Having raised a daughter during her years as a columnist, Goodman sympathizes with journalists who juggle work and motherhood. As a grandmother, she watches her own daughter now face the same kind of struggles that she once endured and realizes that sometimes, something has to give.

“In life you have a lot of balls in the air. You’re trying to do a good job, you’re trying to raise a family, you’re trying to take care of yourself,” Goodman said. “On any given day, you’ve probably dropped one of them. But if over the course of a long time you’ve gotten a ‘B’ in every area, that’s still honors.”

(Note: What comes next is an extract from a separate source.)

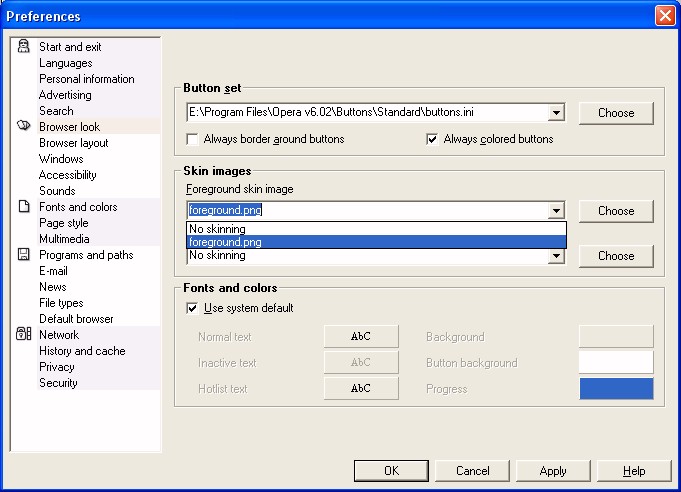This screenshot has height=492, width=681.
Task: Click the Apply button
Action: tap(552, 471)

All of which brings to mind a quote from a good friend, Dr. Kathy Hull, Psy.D., the founder of The George Mark Children’s House, the first freestanding hospice and respite residential center in the U.S. for children with life-limiting illnesses. Hull was one of four winners of the 2009 Minerva Award, given to those women in honor of “their service on the frontlines of humanity.” The quote was one of 365 that appeared in “Tips for Life,” a calendar book published in conjunction with California First Lady Maria Shriver’s “The Women’s Conference 2009.” :

My mother was always quick to remind each of her six offspring that “Life isn’t always fair, honey.” I would add to her sage advice: Use your resources — intellectual, physical, spiritual and financial — to level the playing field.

A level playing field, at work, at home, in social structures. That’s all we’re after. So much to ask? Like Goodman, if we keep our eyes on the prize, I think we can do it.